Fig 3. Quizartinib in the FLT3 co-complex matches the second-ranked docking pose.

(A) An overlay of quizartinib from the co-crystal structure (yellow) with the top-ranked docking pose (white) is shown. (B) An overlay of quizartinib from the co-crystal structure (yellow) with the second-ranked docking pose (white) is shown.

Fig 4. Interactions between FLT3 and quizartinib.

(A) Chemical structure of quizartinib (AC220). (B) An unbiased electron density map (2mF_O-DF_C) of quizartinib (yellow) contoured at 1.0 σ (light blue). A simulated annealing refinement in Phenix on FLT3 with quizartinib deleted resulted in a model that was used to calculate the electron density for quizartinib. The simulated annealing was performed with an initial temperature of 5000 K to a final temperature of 300 K over 50 steps. A superposition of quizartinib with this unbiased electron density map for the compound is shown for clarity. (C) The structure of the FLT3 kinase domain bound to quizartinib (left) with a zoomed-in view of the active site (right). (D) A detailed view of the interactions between FLT3 and quizartinib.

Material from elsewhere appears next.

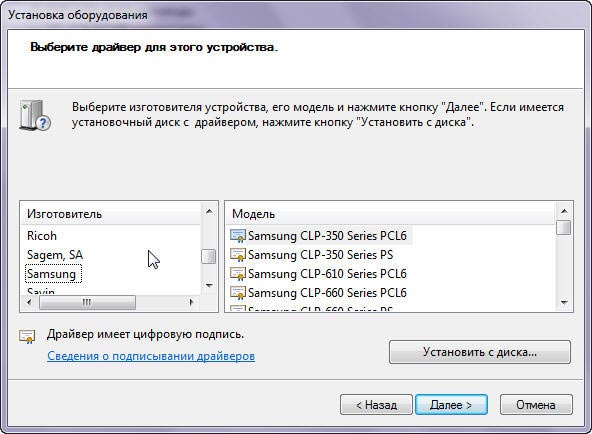The width and height of the screenshot is (592, 434).
Task: Click the Далее button to continue
Action: tap(451, 405)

Fig 5. The juxtamembrane segment of FLT3 clashes with quizartinib.

(A) An overlay of the FLT3:quizartinib crystal structure (color scheme depicted in Fig 1A) with the autoinhibited FLT3 (shown in grey, PDB 1RJB). The zoomed-in view of the juxtamembrane segment highlights clashes between the juxtamembrane segment and quizartinib. (B) An overlay of the crystal structure of the VEGFR2 kinase domain bound to sorafenib (shown in red/ blue, PDB 4ASD) and the VEGFR2 kinase domain bound to axitinib (shown in grey, PDB 4AGC). Only sorafenib is illustrated in the active site for clarity. The juxtamembrane segment from the VEGFR2:sorafenib co-crystal structure is shown in orange and is extended away from the active site. The juxtamembrane segment from the VEGFR:axitinib co-crystal structure remains bound to the kinase domain. The detailed view illustrates similar clashes between sorafenib and the VEGFR2 bound conformation of the juxtamembrane segment.

Fig 6. Mutations in the kinase domain of FLT3 in acute myeloid leukemia (AML).

(A) Mutations observed in AML (pink spheres) that show resistance to quizartinib are mapped onto the kinase domain of FLT3. (B) The left panel illustrates the position of a hydrophobic pocket on a homology model of FLT3, which was generated from the active conformation of c-Kit (PDB 1PKG). The zoomed-in view in the middle panel illustrates the detailed interactions between the activation loop and a hydrophobic pocket on the model of FLT3. The right panel highlights an extension of the hydrophobic patch with the disease mutation, D835V. (C) A similar interaction between a hydrophobic pocket on the kinase domain and the activation loop is observed in the crystal structure of the active conformation of LCK (PDB 3LCK).